JAKARTA - Seruan perang total yang disampaikan Wakil Ketua Tim Kampanye Nasional (TKN) Jokowi-Ma'ruf, Jenderal TNI (Purn) Moeldoko pertengahan Februari lalu masih menjadi perbincangan hangat publik. Perang yang dimaknai sebuah kompetisi boleh saja, asal tak brutal yakni menabrak adab dan aturan hukum yang berlaku.
Perang total sebagai bagian strategi bagi pemenangan di internal tim boleh dan sah-sah saja. Asal, kompetisi itu harus tetap berpijak pada adab dan aturan hukum yang berlaku. Kompetisi tidak boleh menabrak aturan apalagi dengan cara brutal.

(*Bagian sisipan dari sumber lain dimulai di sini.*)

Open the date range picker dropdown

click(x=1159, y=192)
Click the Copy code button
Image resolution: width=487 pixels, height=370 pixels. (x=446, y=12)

Capres petahana Joko Widodo dalam kesempatan debat kedua tampak telah melakukan strategi perang total dengan mengungkit soal kepemilikan tanah yang dimiliki Prabowo Subianto, pesaing tunggalnya dalam Pilpres 2019 ini.
Mulanya Jokowi menyinggung soal program bagi-bagi sertifikat oleh pemerintahannya. Namun, program tersebut dikritik oleh Prabowo karena dinilai populer saat ini namun untuk masa mendatang akan menjadi masalah bagi generasi mendatang. Umpan balik Prabowo inilah yang memicu Jokowi menyinggung soal kepemilikan lahan Prabowo.
"Kita tidak memberikan kepada yang gede-gede.Saya tahu Pak Prabowo memiliki lahan yang sangat luas di Kaltim, sebesar 220 ribu hektare, juga di Aceh Tengah ada 120 ribu hektare," sebut Jokowi dalam debat perdana. Menimpali pernyataan Jokowi, Prabowo menyatakan lahan yang dimiliki merupakan Hak Guna Usaha (HGU) yang sewaktu-waktu dapat diambilalih oleh negara.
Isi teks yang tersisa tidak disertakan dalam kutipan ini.